INSTRUÇÕES DO EXERCÍCIO: No texto, a que a vida é comparada na frase iniciada por "Acho que a razão desse estranhamento"?

====== TEXTO

O meio.

"It doesn't matter where we are

I lay down low, for all I am

Is all we'll be"

-Hourglass, Lifehouse.

Então, parada no tempo, observo o mundo movendo-se velozmente, enquanto continuo em câmera lenta. Intacta, respirando com lentidão. Hoje, a vida passa por mim como uma batida frenética que não consigo dançar, pois meus pés ainda não esqueceram a última coreografia. Era uma canção lenta, intensa e suave, como uma declaração de amor.

Sento-me na ponta da cadeira e espero que a música desacelere para que eu volte à pista de dança. Fecho os olhos por um fugaz minuto. O passado me puxa, tentando me fazer mergulhar nesse oceano de eternas lembranças mal-resolvidas, de frases pela metade e dores retidas no fundo do peito. Há seis meses tenho pensado em como a vida é estranha e inevitável. Acho que a razão desse estranhamento dá-se ao fato óbvio de que a vida é uma ampulheta presa numa mesa de aço. Presa com força, inexorável, impedida de virar. Uma ampulheta cuja areia só desce, desce, desce.

============
====== CONTEÚDO DO MATERIAL

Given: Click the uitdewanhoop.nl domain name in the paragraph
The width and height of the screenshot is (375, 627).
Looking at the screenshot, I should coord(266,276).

============

RESPOSTA CORRETA: A uma ampulheta presa numa mesa de aço.